Na manhã desta quarta-feira (29), o 2º vice-presidente do CPERS e coordenador do Coletivo Estadual de Igualdade Racial e Combate ao Racismo do Sindicato, Edson Garcia, participou de audiência pública da Comissão de Cidadania e Direitos Humanos da Assembleia Legislativa, que tinha como tema “Letramento Racial para as Polícias”.

O encontro, promovido pela presidente da Comissão, deputada Laura Sito (PT), foi realizado no Espaço de Convergência – Adão Pretto, da ALRS. Durante a atividade, representantes de diversas entidades do Rio Grande do Sul debateram a importância da reeducação de indivíduos em uma perspectiva antirracista.

“Essa pauta que estamos tratando aqui hoje é mais que urgente e tardia, o Letramento Racial deveria ser pauta em todas as escolas, mas não é. Aliás, temos um local onde há muito preconceito racial, que é dentro das escolas, onde muitos funcionários e professores pretos e pretas, que não são a maioria, sofrem”, observou Edson durante o encontro.

O 2º vice-presidente ainda reforçou a falta de estrutura a nível de estado, que não oferta concursos públicos para supervisores e orientadores educacionais. “Se nós tivéssemos esses profissionais nas escolas, com essa pauta latente no dia a dia das instituições, o cenário seria outro, mas nós não temos atualizações sobre o racismo, mas este tema está em constante mudança e atualização”, concluiu.

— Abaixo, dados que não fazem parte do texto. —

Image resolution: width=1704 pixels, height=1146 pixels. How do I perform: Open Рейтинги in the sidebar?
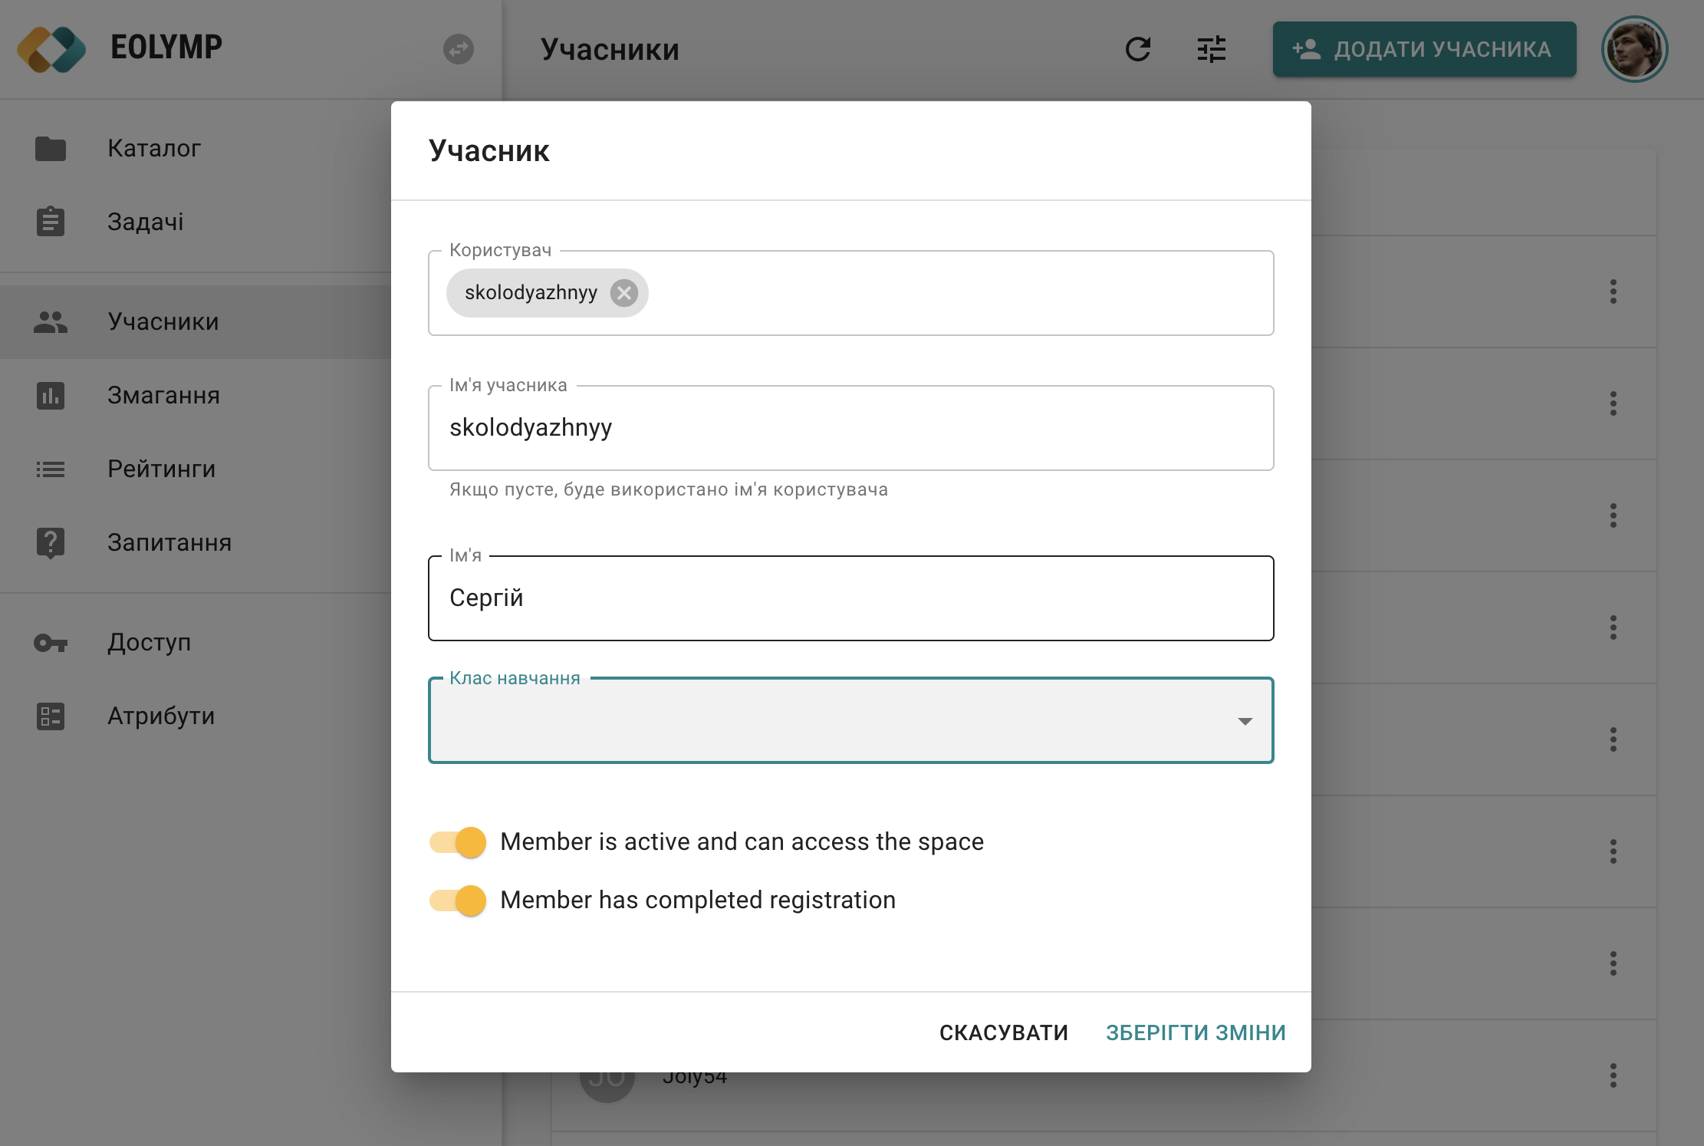[161, 469]
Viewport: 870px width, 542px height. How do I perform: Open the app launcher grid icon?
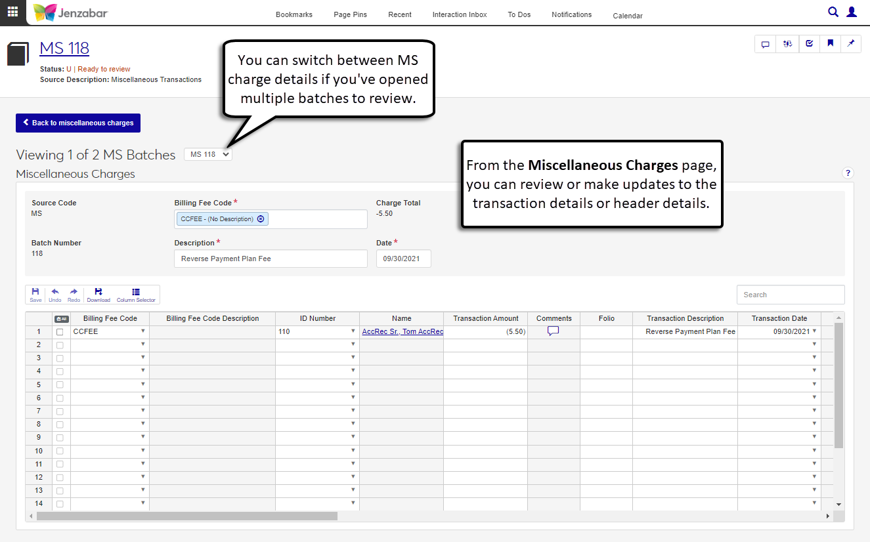pos(13,12)
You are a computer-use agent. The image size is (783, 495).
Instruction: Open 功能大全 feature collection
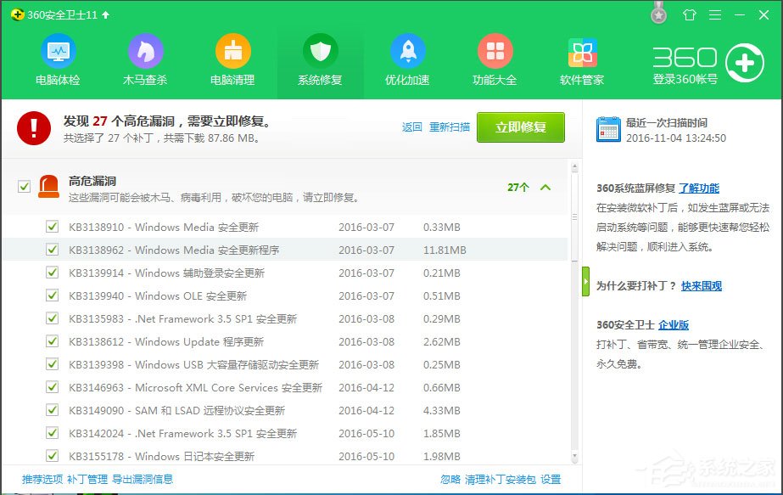[495, 58]
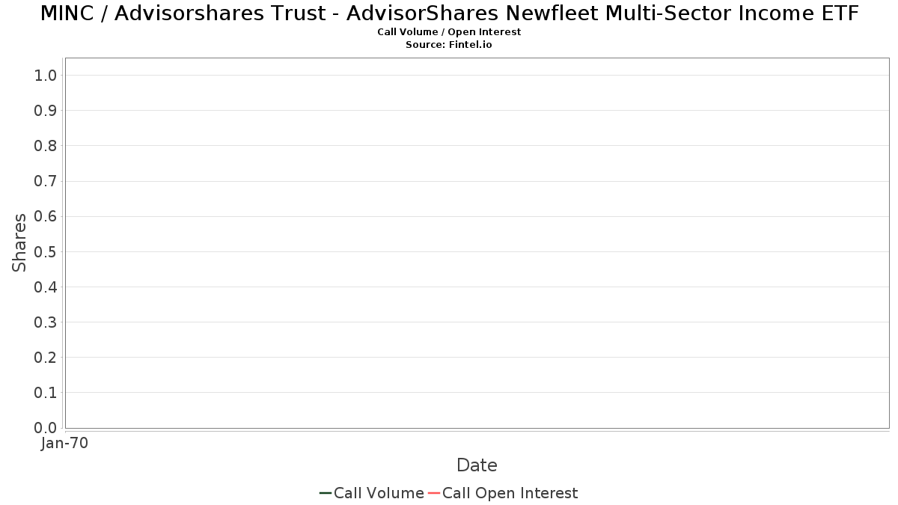
Task: Click the 0.5 y-axis tick label
Action: [46, 251]
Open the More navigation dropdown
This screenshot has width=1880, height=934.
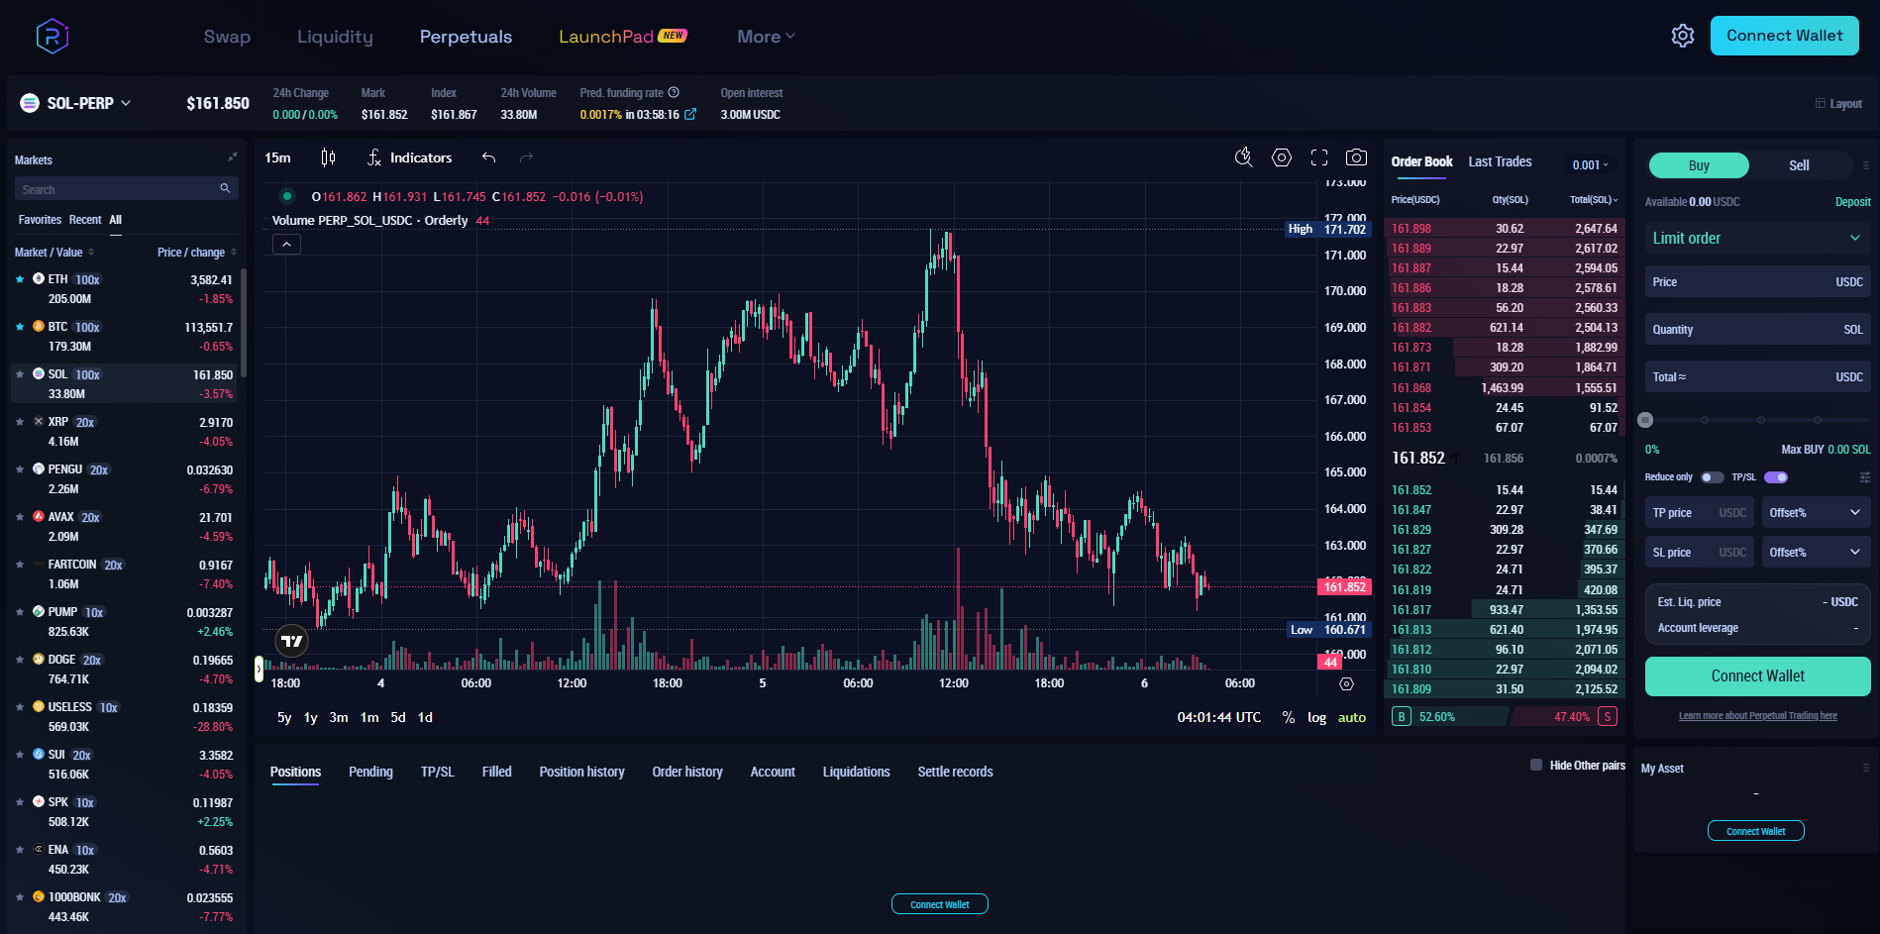click(x=766, y=37)
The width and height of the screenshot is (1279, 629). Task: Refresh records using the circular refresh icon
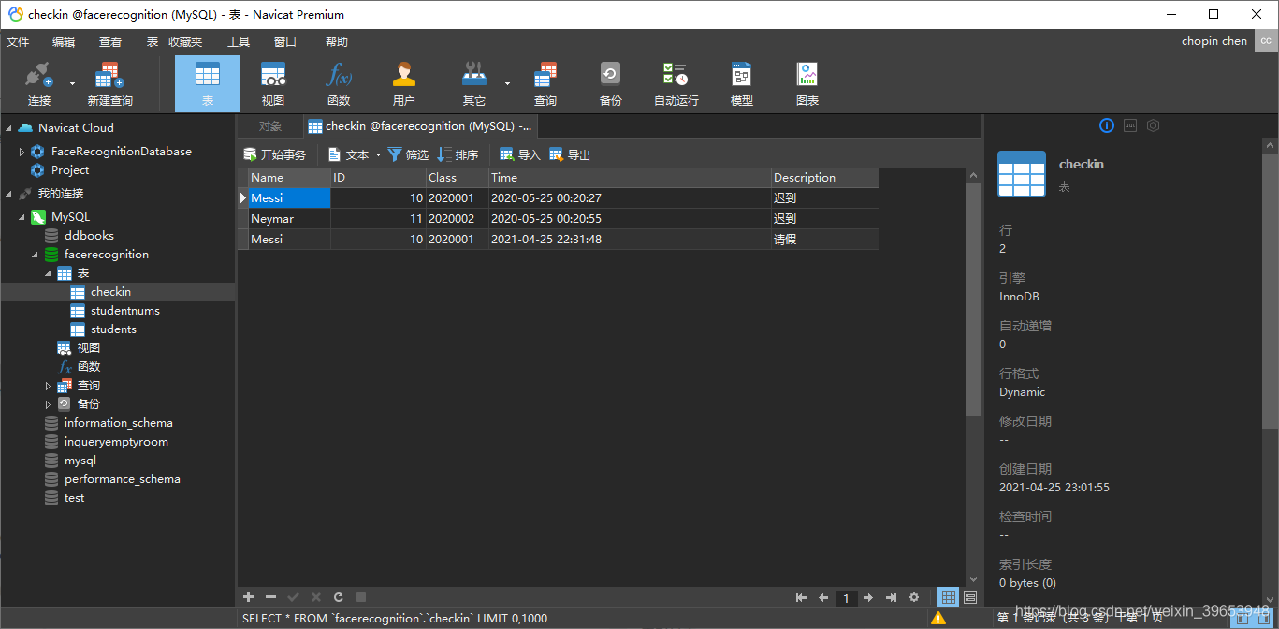(x=338, y=596)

“O estado do Rio Grande do Sul é o estado mais racista do Brasil em números de casos de racismo e injuria racial. Só esse fato já seria um motivo de ligar o sinal de alerta para nós que somos cidadãos gaúchos, de nos incomodarmos com essa situação”, observou Kirion Black, representante do Movimento Policiais Antirracistas.

A secretária de Combate ao Racismo da Central Única dos Trabalhadores do Rio Grande do Sul (CUT/RS), Ísis Garcia, destacou a importância do tema em pauta, trazendo o quão difícil é para os jovens negros e negras ocuparem seus espaços no mercado de trabalho. “Nós falamos muito da questão da informalidade que a população negra está e nós não podemos estar só na informalidade, nós devemos estar nos espaços de trabalhos organizados para termos direitos garantidos”, afirmou Isis.

Para o CPERS, o debate sobre o letramento racial é essencial devido a uma realidade extremamente preocupante, pessoas pretas ainda são as que têm mais chances de sofrer violência policial durante abordagens, principalmente as mais violentas, que levam à morte. A formulação de iniciativas que rompam essa lógica perpassa o papel da segurança pública na garantia da vida digna ao povo negro.

Também estavam presentes no encontro: a deputada estadual, Bruna Rodrigues (PCdoB), UGEIRM, Movimento Social Negro, CEDH, Corregedoria da BM, Secretaria de Justiça, Cidadania e Direitos Humanos, Secretaria de Segurança Pública, CODENE, Polícia Civil, Vilma Reis e Sueli Carneiro.